EXERCISE DESCRIPTION: Pictures are not part of the answer. Write out exactly the lines from the one containing "Click the Run SQL button" through the end of the material below.

::: ENTRIES PROVIDED

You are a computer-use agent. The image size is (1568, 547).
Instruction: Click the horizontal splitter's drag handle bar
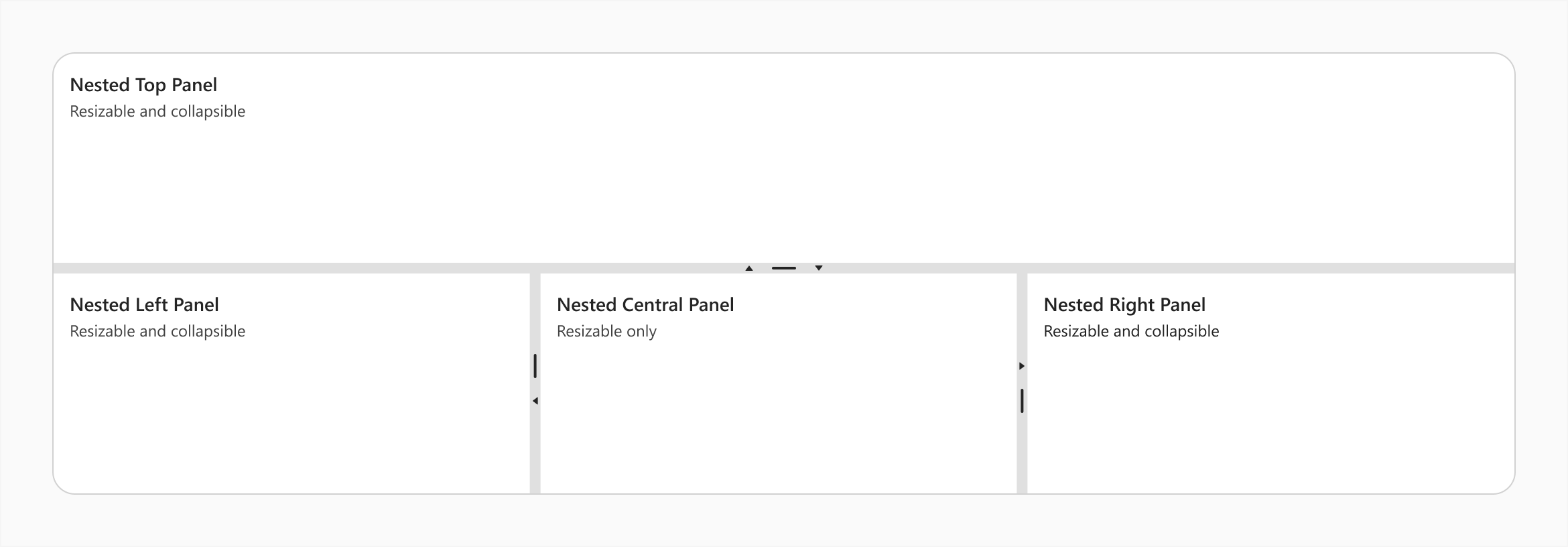tap(784, 268)
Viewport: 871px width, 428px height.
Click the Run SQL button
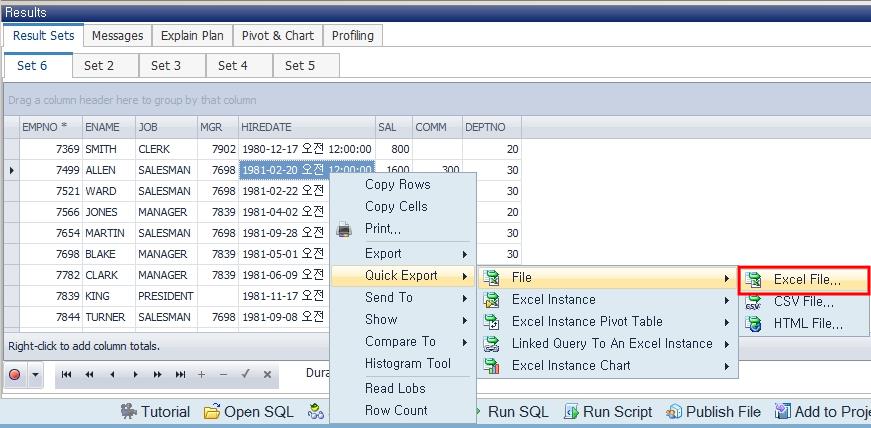click(517, 412)
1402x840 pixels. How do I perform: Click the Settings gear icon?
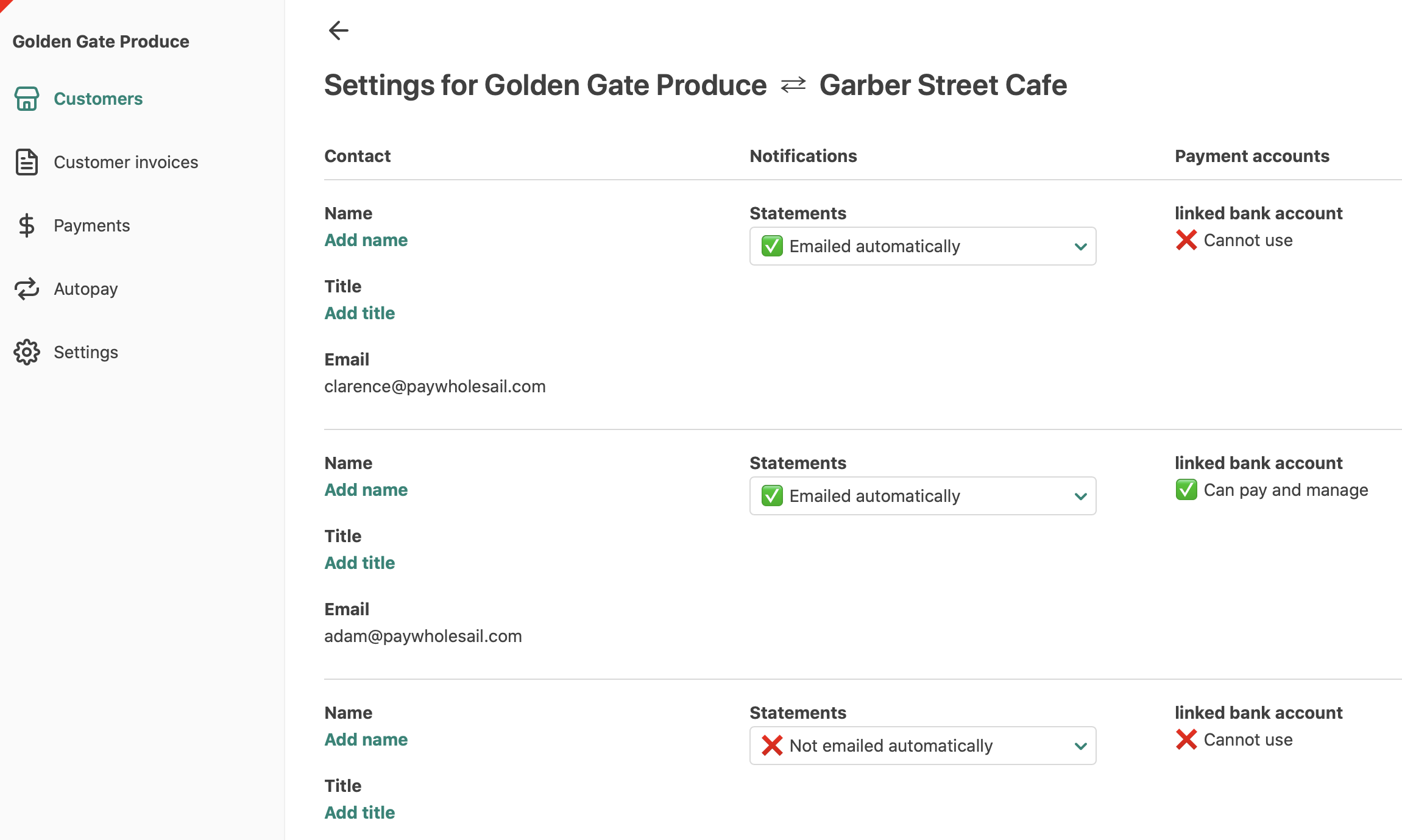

::::::

ANSWER TO THIS TASK:
Click the Run SQL button
click(517, 412)
1402x840 pixels. How do I perform: Click the Settings gear icon?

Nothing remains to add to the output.